Exercise brief:
Only one part of the listing is needed: the lines from the one with "Click the topmost 椭圆 layer thumbnail" through the last line, copied exactly and free of pictures.

Extracted entries:
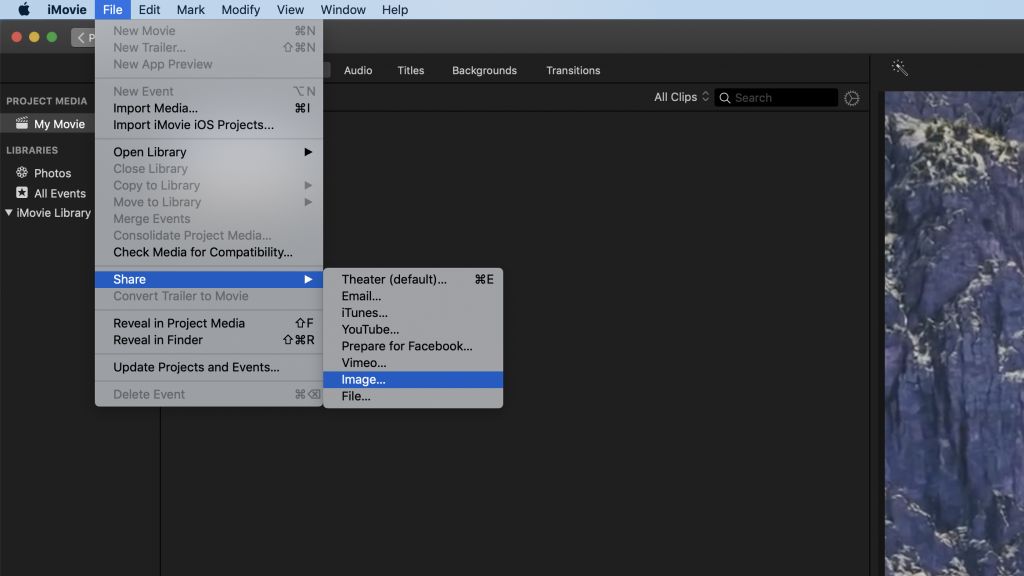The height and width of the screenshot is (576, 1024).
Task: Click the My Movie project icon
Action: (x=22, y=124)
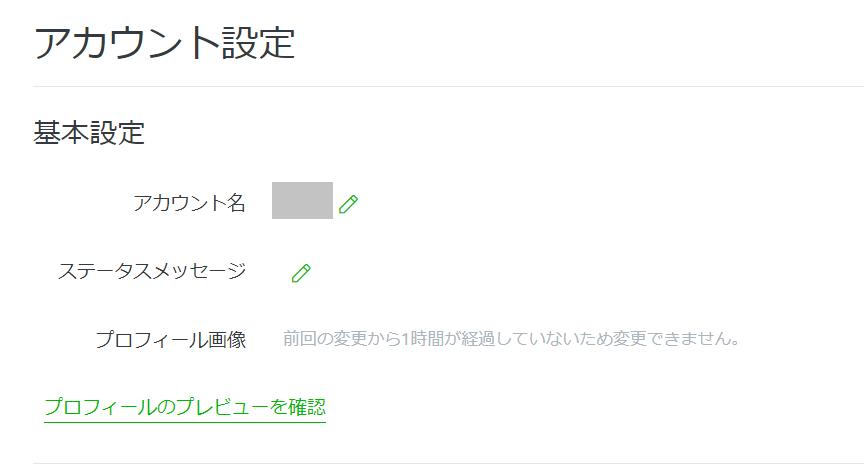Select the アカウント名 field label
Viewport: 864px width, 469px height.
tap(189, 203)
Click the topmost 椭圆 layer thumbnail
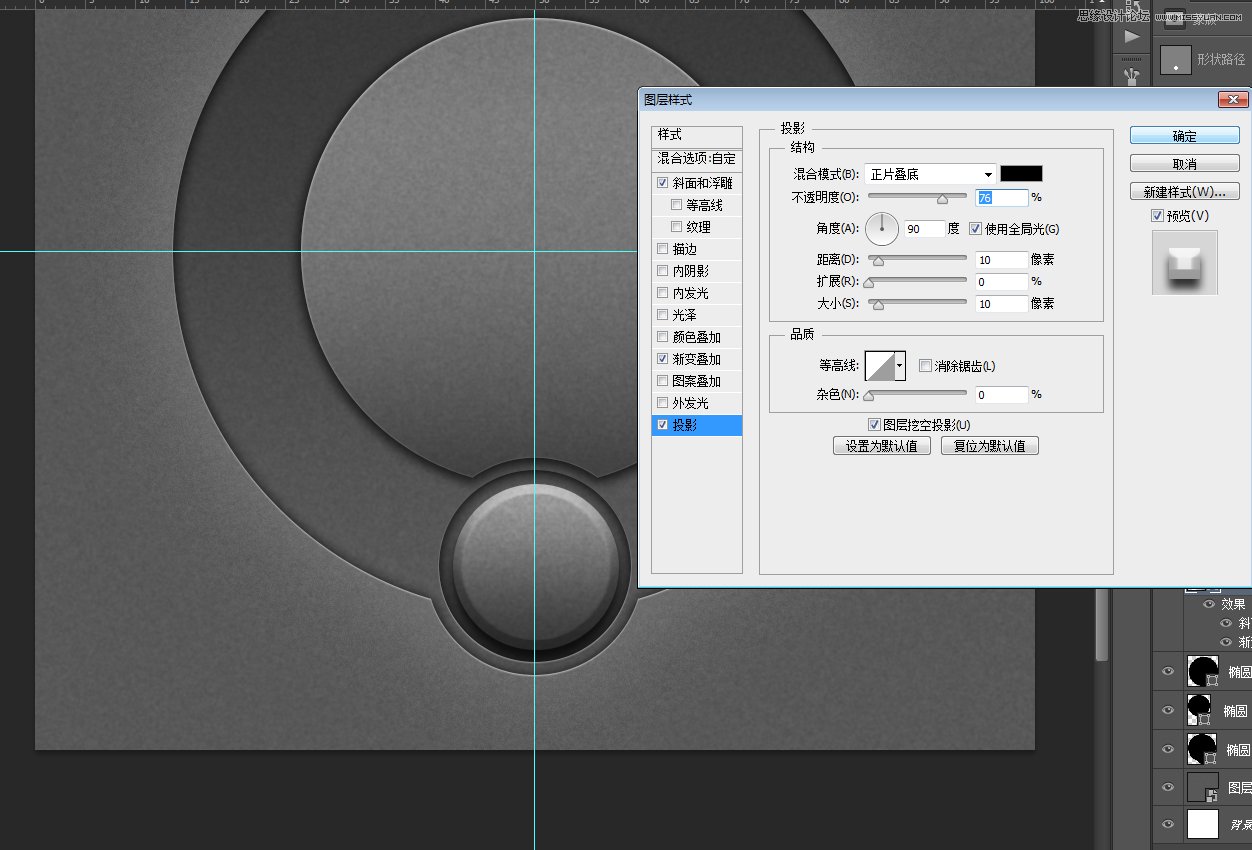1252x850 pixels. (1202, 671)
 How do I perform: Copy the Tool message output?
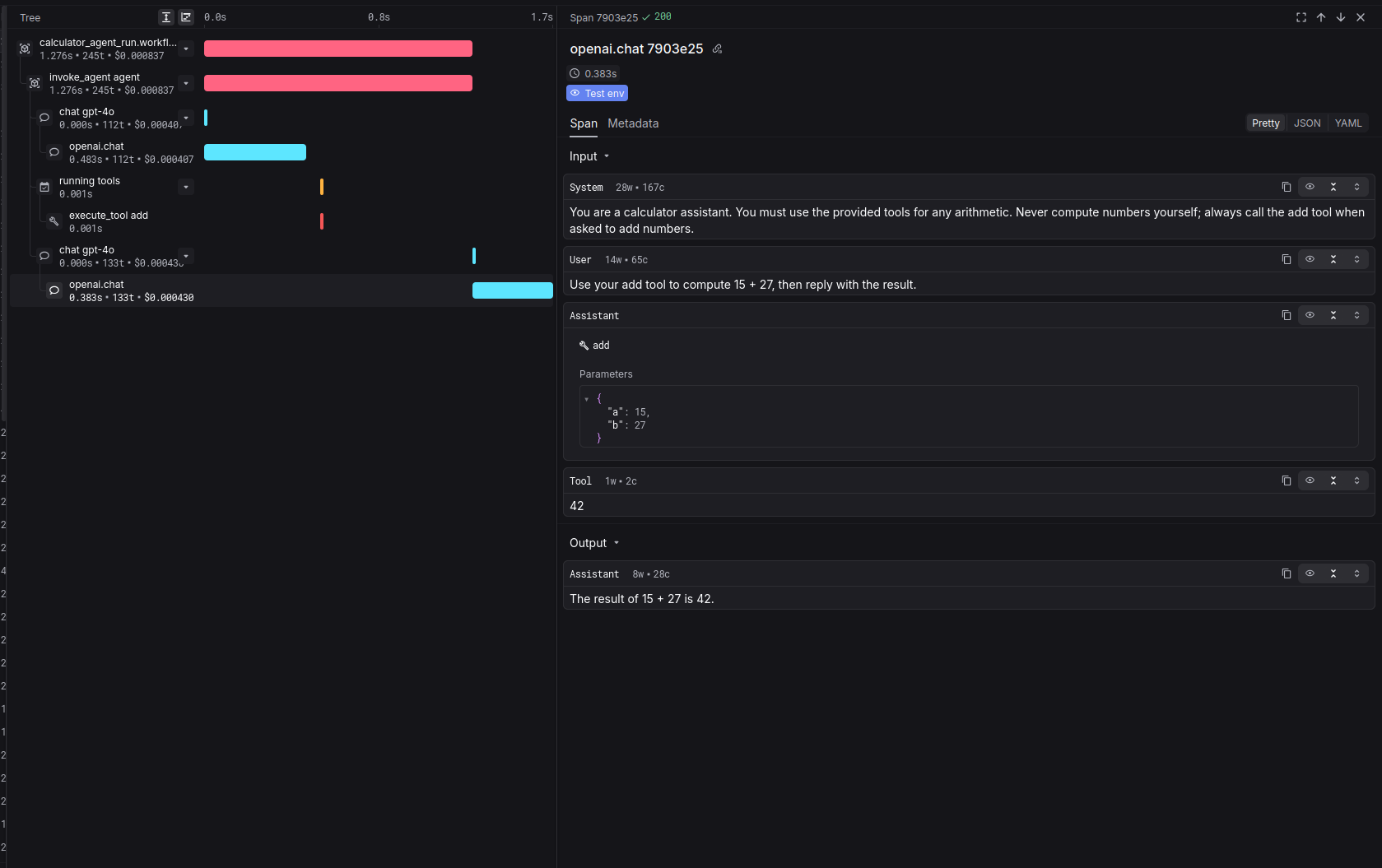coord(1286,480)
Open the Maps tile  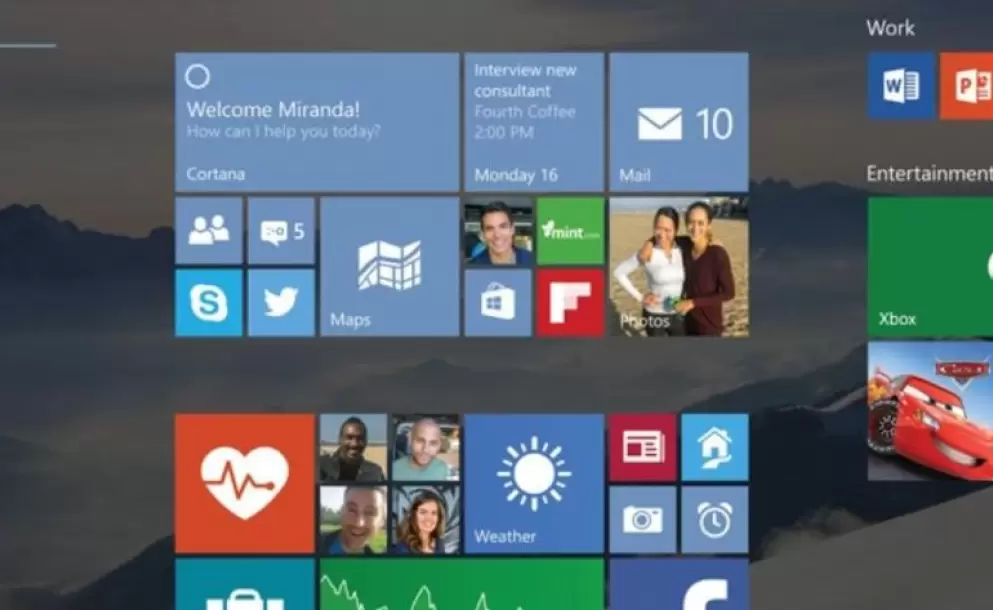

Exercise answer:
Click the topmost 椭圆 layer thumbnail
1252x850 pixels. (1202, 671)
 How do I perform: Copy the Tool message output?
coord(1286,480)
Open the Maps tile  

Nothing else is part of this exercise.